Lambeth v. State

OPINION ON REHEARING EN BANC

JOHN CAYCE, Chief Justice.

Following the issuance of our original opinion, appellant Mickel Wayne Lambeth, Jr. filed a motion for en banc rehearing. Appellant’s motion for en banc rehearing is granted. We withdraw our opinion and judgment of November 23, 2005, and substitute the following in their place.

I. Introduction

Appellant appeals his conviction for possession of less than two ounces of marijuana. In two issues, he contends that the trial court erred in denying his motion to suppress. In his first issue, appellant argues that the troopers wrongfully detained him in the absence of continuing reasonable suspicion. In his second issue, he asserts that the State failed to prove by clear and convincing evidence that his consent to the search was voluntary. We affirm.

II. Background Facts

At 10:11 p.m. on September 10, 2003, Department of Public Safety Troopers Randall Wilson and Jim Hatfield stopped appellant because he was speeding.1 After pulling appellant over, Trooper Wilson approached the driver’s side of the vehicle and asked appellant for his driver’s license and insurance card. Appellant complied and informed Trooper Wilson that his license had expired and that the vehicle belonged to his mother. Trooper Wilson *834then asked appellant to step outside of the vehicle. Appellant volunteered that he was driving to his boss’s house to pick up paint. When Trooper Wilson observed that the car was not registered, appellant explained that another officer had removed the expired registration sticker during a previous traffic stop. Trooper Hatfield, who was standing on the passenger’s side of the vehicle, inspected the interior of appellant’s car with a flashlight.
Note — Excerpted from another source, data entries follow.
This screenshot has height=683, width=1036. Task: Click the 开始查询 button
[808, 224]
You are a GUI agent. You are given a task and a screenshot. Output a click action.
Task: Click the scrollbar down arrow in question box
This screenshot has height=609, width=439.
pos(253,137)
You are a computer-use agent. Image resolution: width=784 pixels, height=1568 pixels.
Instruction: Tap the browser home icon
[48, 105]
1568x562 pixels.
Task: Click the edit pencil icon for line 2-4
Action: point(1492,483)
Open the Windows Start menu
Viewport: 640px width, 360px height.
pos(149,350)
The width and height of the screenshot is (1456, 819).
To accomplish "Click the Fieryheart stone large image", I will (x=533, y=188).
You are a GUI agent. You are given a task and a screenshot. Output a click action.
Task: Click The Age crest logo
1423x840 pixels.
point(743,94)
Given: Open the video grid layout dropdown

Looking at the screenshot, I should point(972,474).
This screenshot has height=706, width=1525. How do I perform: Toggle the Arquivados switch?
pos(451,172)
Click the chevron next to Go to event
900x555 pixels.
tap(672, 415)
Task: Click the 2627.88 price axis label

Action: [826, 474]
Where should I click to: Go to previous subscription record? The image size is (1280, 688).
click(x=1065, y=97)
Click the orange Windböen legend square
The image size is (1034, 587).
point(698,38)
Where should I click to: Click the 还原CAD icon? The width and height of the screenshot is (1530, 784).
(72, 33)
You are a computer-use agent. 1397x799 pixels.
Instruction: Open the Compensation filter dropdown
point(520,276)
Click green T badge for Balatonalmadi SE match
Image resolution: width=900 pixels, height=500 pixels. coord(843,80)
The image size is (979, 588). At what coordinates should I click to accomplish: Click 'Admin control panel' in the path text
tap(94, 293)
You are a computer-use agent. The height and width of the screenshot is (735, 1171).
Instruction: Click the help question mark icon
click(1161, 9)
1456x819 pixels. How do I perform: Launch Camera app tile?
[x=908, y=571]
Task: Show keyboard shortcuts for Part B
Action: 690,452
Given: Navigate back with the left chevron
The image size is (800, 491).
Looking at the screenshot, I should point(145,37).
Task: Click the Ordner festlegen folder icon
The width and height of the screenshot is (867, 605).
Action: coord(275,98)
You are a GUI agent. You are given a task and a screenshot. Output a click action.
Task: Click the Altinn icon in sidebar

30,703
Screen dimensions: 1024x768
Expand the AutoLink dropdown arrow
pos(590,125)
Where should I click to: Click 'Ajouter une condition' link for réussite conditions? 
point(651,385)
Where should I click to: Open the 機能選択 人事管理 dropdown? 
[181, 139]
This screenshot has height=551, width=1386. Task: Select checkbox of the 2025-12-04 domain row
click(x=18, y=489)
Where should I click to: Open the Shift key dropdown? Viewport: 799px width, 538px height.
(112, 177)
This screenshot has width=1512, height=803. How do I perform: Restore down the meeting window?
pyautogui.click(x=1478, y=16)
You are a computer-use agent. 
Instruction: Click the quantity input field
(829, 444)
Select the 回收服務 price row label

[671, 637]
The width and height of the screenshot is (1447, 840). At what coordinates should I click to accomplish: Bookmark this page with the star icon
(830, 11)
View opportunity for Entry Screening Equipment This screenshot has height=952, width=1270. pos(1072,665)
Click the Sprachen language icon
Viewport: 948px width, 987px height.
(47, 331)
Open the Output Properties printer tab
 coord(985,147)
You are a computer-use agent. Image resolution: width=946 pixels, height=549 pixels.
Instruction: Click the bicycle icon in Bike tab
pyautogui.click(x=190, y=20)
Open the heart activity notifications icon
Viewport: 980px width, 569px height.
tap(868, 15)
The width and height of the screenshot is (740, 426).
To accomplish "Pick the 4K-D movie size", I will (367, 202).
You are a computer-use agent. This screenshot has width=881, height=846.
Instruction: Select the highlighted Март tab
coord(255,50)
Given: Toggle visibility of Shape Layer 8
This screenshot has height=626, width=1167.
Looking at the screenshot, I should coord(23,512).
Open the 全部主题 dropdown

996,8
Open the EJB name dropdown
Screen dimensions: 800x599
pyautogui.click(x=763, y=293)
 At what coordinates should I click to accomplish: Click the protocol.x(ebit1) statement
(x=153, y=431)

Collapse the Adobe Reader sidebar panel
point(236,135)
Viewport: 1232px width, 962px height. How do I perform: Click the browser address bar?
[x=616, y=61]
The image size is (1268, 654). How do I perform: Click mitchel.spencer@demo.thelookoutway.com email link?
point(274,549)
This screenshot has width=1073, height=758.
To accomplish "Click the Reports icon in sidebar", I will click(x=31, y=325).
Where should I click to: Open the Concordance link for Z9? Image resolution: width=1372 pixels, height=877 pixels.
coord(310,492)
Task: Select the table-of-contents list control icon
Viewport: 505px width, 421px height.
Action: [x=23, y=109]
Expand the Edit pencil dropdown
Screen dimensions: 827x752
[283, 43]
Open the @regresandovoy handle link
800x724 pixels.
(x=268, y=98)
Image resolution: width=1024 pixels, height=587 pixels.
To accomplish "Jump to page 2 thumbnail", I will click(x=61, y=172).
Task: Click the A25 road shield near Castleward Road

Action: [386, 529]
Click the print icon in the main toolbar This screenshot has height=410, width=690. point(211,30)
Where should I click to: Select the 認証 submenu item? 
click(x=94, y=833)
At 10:13 p.m., appellant exited the vehicle. Trooper Wilson then began questioning him about why he was driving with an expired driver’s license. Appellant told him that he had been unable to renew his license because of some legal trouble stemming from a family matter in Corpus Christi. He went on to explain that the State had charged him with theft because he took some property from a cousin who owed him money. Appellant denied having any outstanding warrants, however, and invited Trooper Wilson to run a warrant check on him. Trooper Hatfield called in a warrant check at 10:14 p.m.

At approximately 10:15 p.m., four minutes into the stop, Trooper Wilson began administering field sobriety tests because he smelled alcohol on appellant’s breath. While Trooper Wilson was administering the sobriety tests, appellant admitted drinking two beers just before leaving his mother’s house. The tests were completed at 10:22 p.m.

After determining that appellant was not intoxicated, Trooper Hatfield and Trooper Wilson questioned appellant about a suspicious object in his vehicle, his destination, and warrants. Trooper Hatfield asked appellant to identify an object in the back seat of his vehicle,2 which he did. Trooper Wilson then asked appellant about his destination and warrants. Appellant reiterated that he was on his way to his boss’s house, and, although he did not know the address, he explained how to get there. When asked about outstanding warrants, appellant admitted having had some warrants in Hood County and a warrant for theft from Corpus Christi, but he said that he had taken care of them.

At 10:26 p.m., about fifteen minutes into the stop, Trooper Wilson then asked appellant if he had any contraband in the vehicle and if appellant would consent to a search of his vehicle. Appellant said he had no contraband in the vehicle, but he refused to consent to a search because the vehicle belonged to his mother. When Trooper Wilson suggested calling appellant’s mother to obtain her consent, appellant said he could not remember his mother’s phone number and then said that his mother did not actually have her own phone but used his sister’s cell phone. Appellant indicated that he had the cell phone number in his vehicle. Trooper Wilson asked for appellant’s consent to search the vehicle several more times before turning to the matter of the vehicle’s ownership.3

At 10:32 p.m., Trooper Wilson asked appellant, “How do we know [the ear is] not stolen?” and returned to his patrol car where he called dispatch to request a license plate check and a canine unit,4 leaving Trooper Hatfield with appel*835lant. During the brief four minutes that Trooper Wilson was in the patrol car, the videotape shows Trooper Hatfield and appellant in front of the car talking to one another.5

At 10:36 p.m., the videotape records Trooper Hatfield announcing that he smells marijuana on appellant and appellant admitting that he “smoked some.”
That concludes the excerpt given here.